His particular fascination with rhythms, which he has learnt about in the city which was devastated by Hurricane Katrina in 2005, formed the songwriting bedrock for the band's latest album, Delayed Reaction.

It's Soul Asylum's 11th album, their first since 2006's The Silver Lining.

A call from drummer Michael Bland, who used to play with Prince, got Pirner to Los Angeles to record, though at the time he didn't know if they were working on material for Soul Asylum or a solo album.

"We had a ball of a time," Pirner says. "No one was looking over my shoulder, which didn't give it a time line.

"The band were judge, jury and executioner of the material."

The singer wrote all the songs on Delayed Reaction but says it's a fairly democratic process as to where they go once everyone starts working on a track. At the same time it was treacherous ground as the band had to keep an eye on the prize in order to actually finish it.

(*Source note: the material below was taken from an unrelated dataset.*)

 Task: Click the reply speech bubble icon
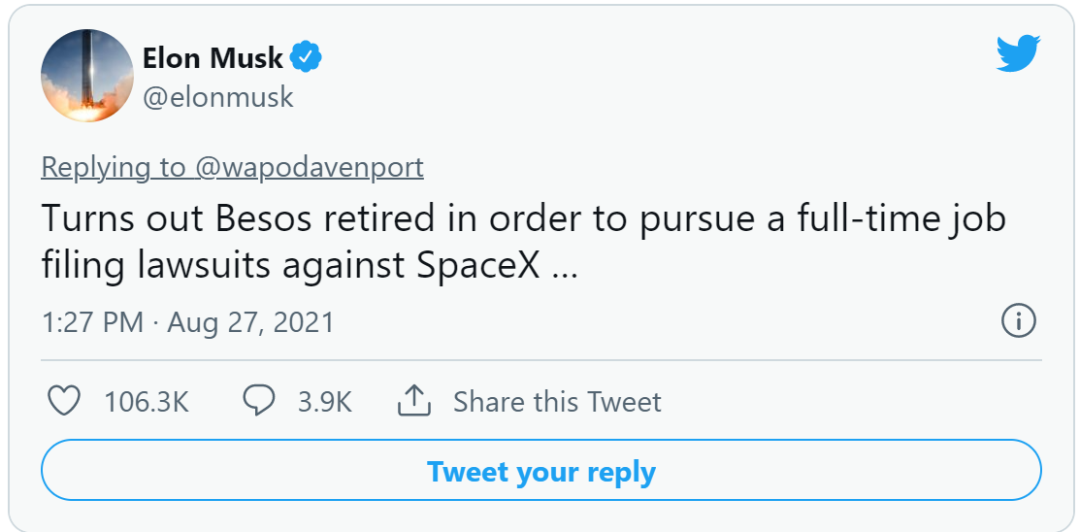click(x=259, y=402)
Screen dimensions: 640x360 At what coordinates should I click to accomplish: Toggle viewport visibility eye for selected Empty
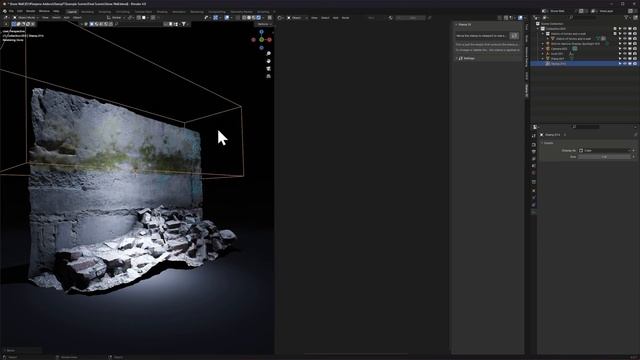tap(624, 64)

"I started on this one when the last one was finished but I'd record five songs on the west coast and then go into another studio and do just one," Pirner says. "It was arduous doing it on a budget that didn't exist."

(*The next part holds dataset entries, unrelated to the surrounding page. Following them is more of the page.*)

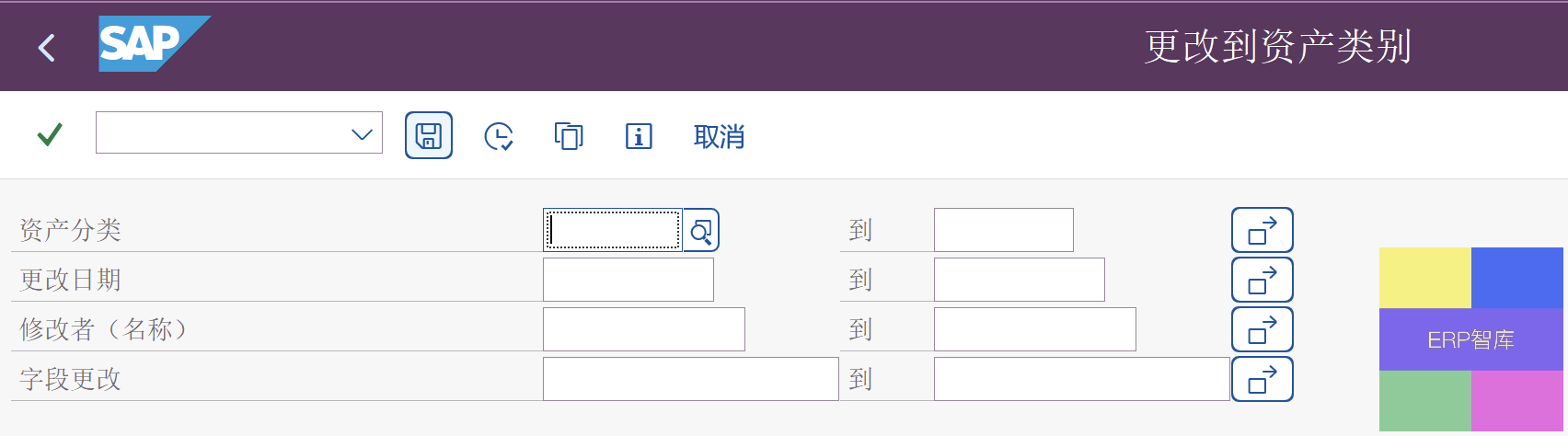Screen dimensions: 1568x436
Task: Open the information icon
Action: coord(639,136)
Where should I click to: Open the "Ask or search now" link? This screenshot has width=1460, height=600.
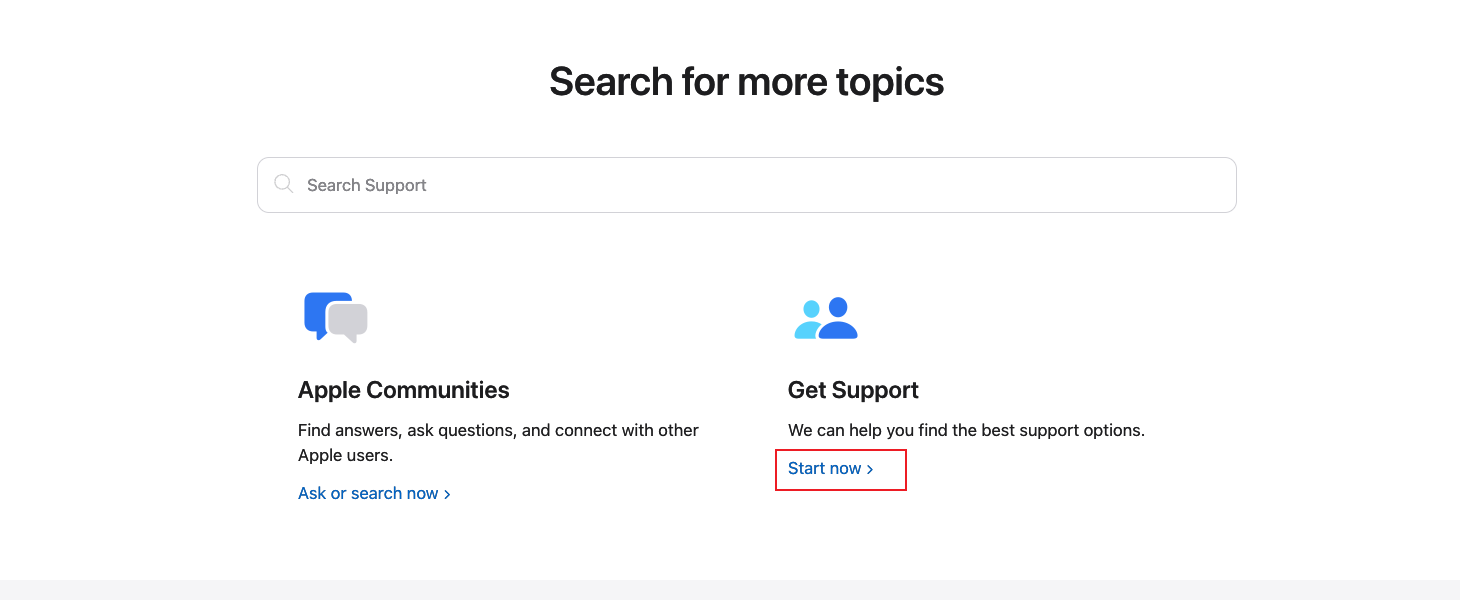[x=368, y=493]
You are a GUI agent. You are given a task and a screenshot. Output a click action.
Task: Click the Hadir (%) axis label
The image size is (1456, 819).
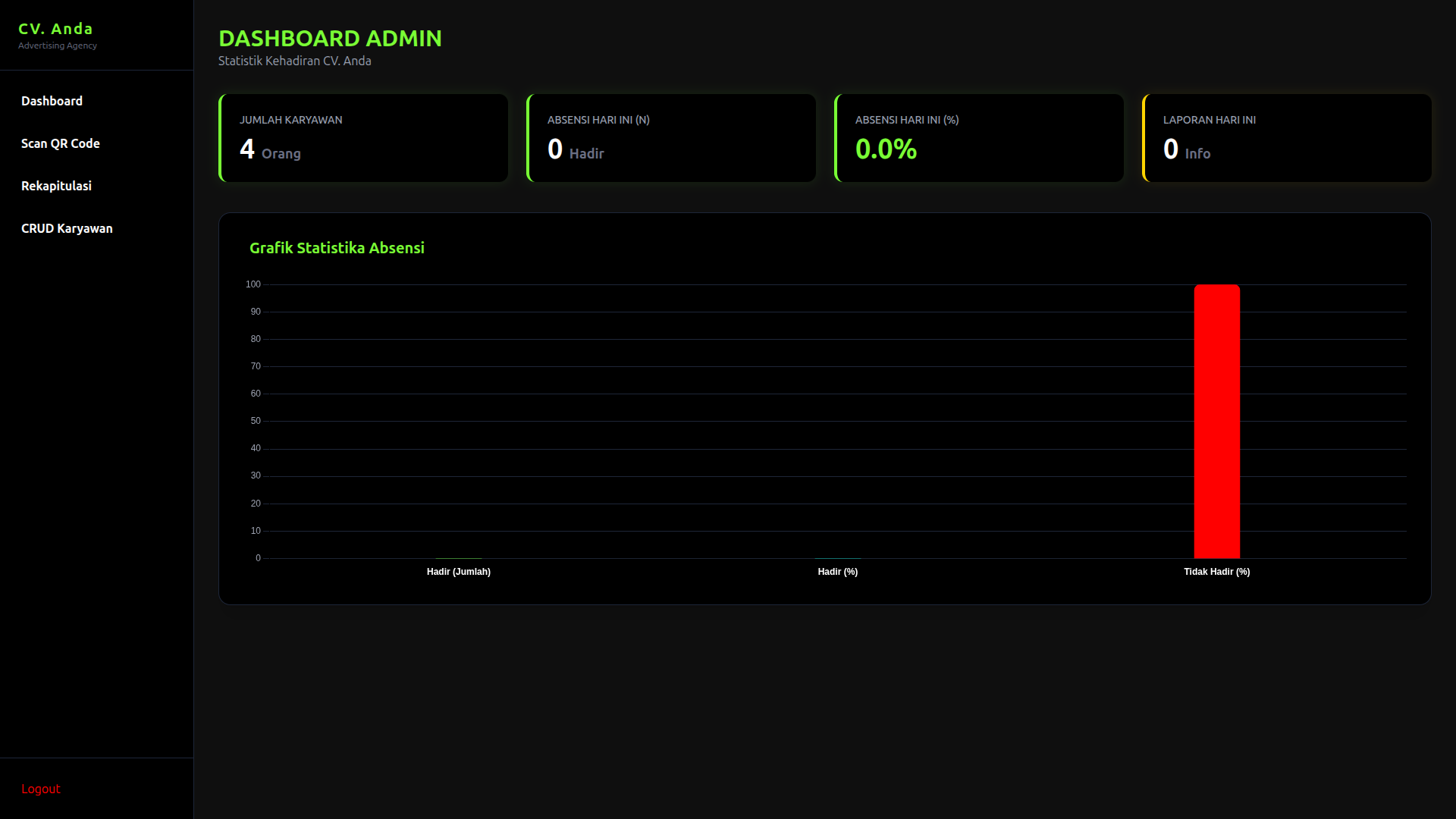tap(838, 572)
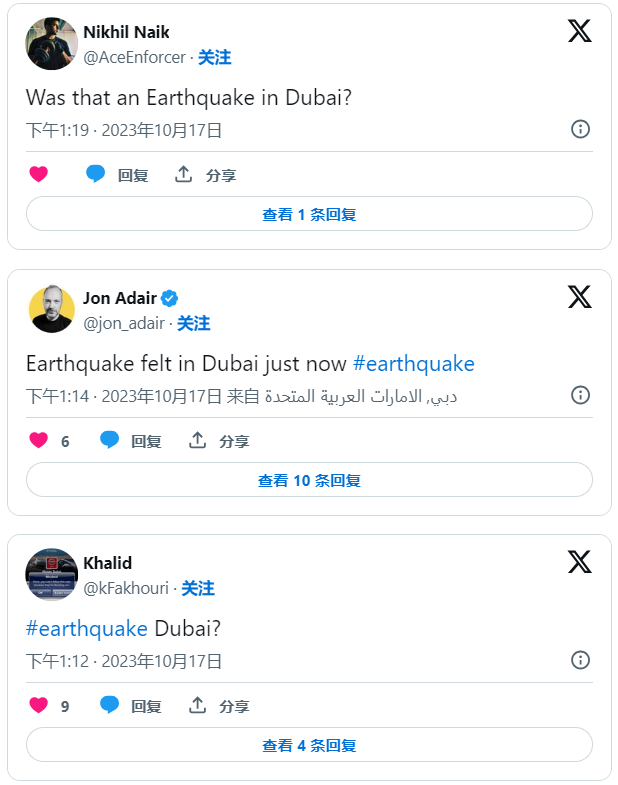Open #earthquake hashtag in Jon Adair's tweet

413,363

They also recorded in Minneapolis but the recording sessions in New Orleans were at Pirner's own studio.

It's where he works on other projects and has also written for movies including Chasing Amy, Clerks and Justice.

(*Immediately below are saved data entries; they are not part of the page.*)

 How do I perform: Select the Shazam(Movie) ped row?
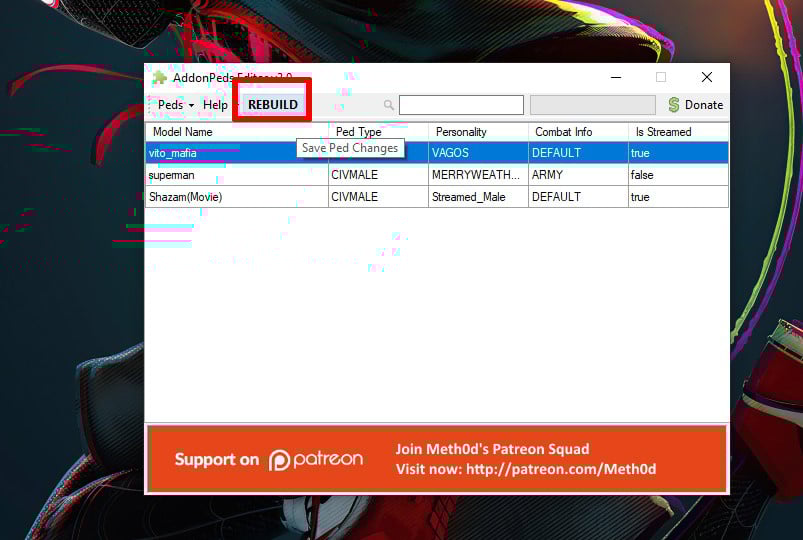(236, 197)
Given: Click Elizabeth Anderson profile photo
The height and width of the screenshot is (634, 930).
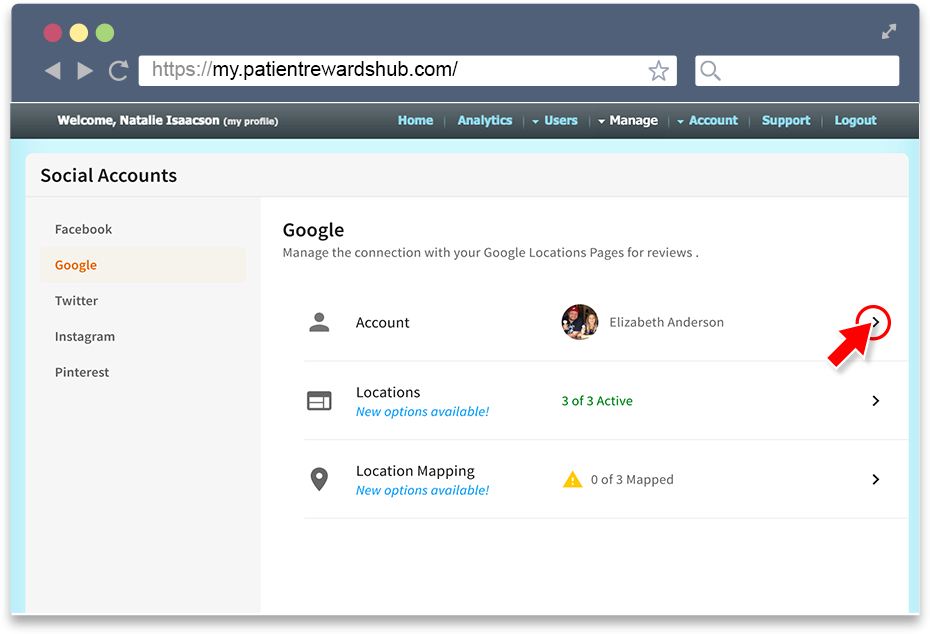Looking at the screenshot, I should point(579,322).
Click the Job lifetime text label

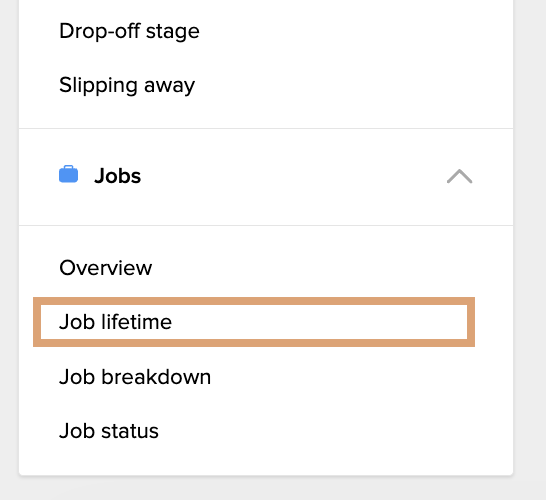[x=115, y=322]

"I really, really enjoy working on movies. Sometimes work like that is easier to get if you are in LA hustling but I usually take those jobs when they come my way.

"I'm producing a record for someone else at the moment and spend all the time I have here in the studio."

Given music has been his labour of love since Soul Asylum formed in Minneapolis in 1983, Pirner also has a long-time local trio that he plays drums with and sings.

He says drumming, which he doesn't do in Soul Asylum, is part of what connects him to New Orleans.

He feels instinctively that rhythms are part of the fibre of the city.

While he calls Bland "the greatest drummer in the world", Pirner says studying and teaching drumming is a lifelong adventure.

He regards it as a primal part of life which makes him feel good.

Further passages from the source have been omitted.